Martin is at it again – this time he’s go back to the land down
under to ‘pick up his bike and have a look round’. I think
too many cold winter nights provided the motivation to get back on
the road! This is the fourth in an occasional series, based on
Martin’s emails, and charts his offbeat approach to the road
ahead.
5 May: Hi all. Have made it as far as Ayutthaya, 60 kms
north of Bangkok. Previously I had spent a few days in Kanchanaburi
– 120kms west of Bangkok and infamous because of the death railway
and the bridge over the River Kwai. In the meantime I took a train
to Bangkok to apply for a new passport as the old one was full. At
the British Embassy, a huge building in a compound which seemed to
take up half of Bangkok, I was given the necessary form to fill in
and then had to part with almost 70 pounds sterling! Also had to
wait five working days, which because of the bank holiday turned
out to be six. If the buggers back in the U K had given me a 48
page passport which I paid for when I last applied I would have
saved myself time and money.
While in Bangkok I stayed in a hotel in Chinatown overlooking the
river – very nice, quiet and at night there was a cool breeze.

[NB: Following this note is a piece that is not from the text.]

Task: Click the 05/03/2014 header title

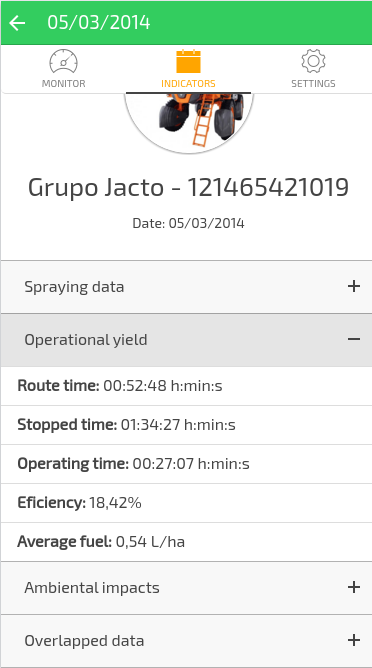Action: click(x=98, y=23)
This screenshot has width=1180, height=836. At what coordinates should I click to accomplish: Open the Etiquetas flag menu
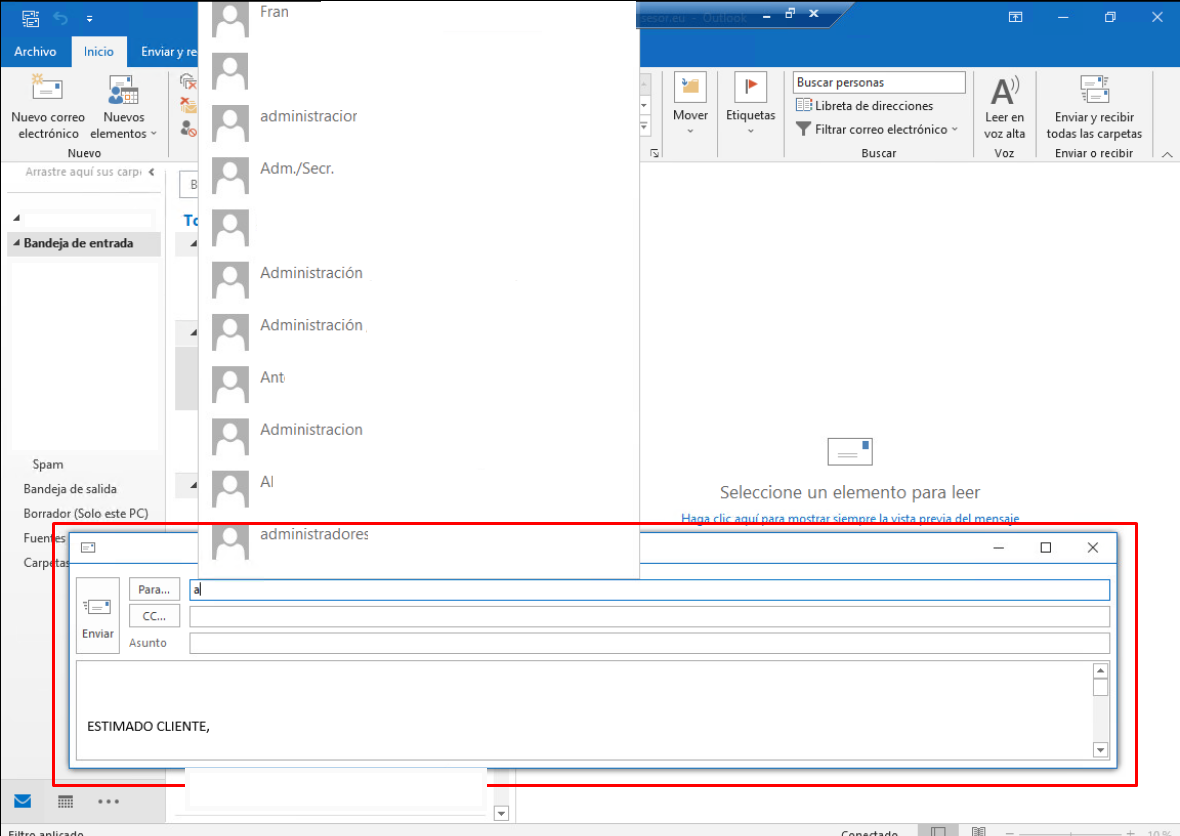tap(750, 105)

During the daytime it was sweltering and I’ve found that it is
much easier to cycle than walk in this heat. This all made a great
change from the Khao San Road area which resembled a zoo although
none of the animals are on the endangered list!

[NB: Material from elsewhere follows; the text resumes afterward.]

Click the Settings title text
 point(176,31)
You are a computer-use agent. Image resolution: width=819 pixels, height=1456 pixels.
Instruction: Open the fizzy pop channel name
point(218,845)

Chinatown was a great area for wandering around especially at night
when the food stalls were operating. Found an eating place next to
a Chinese temple where the food was delicious and the beer cheap –
ate here three nights in a row and met the same people. One fellow
was the local drunk who always had something to say, although I
understood nothing I am sure he thought otherwise.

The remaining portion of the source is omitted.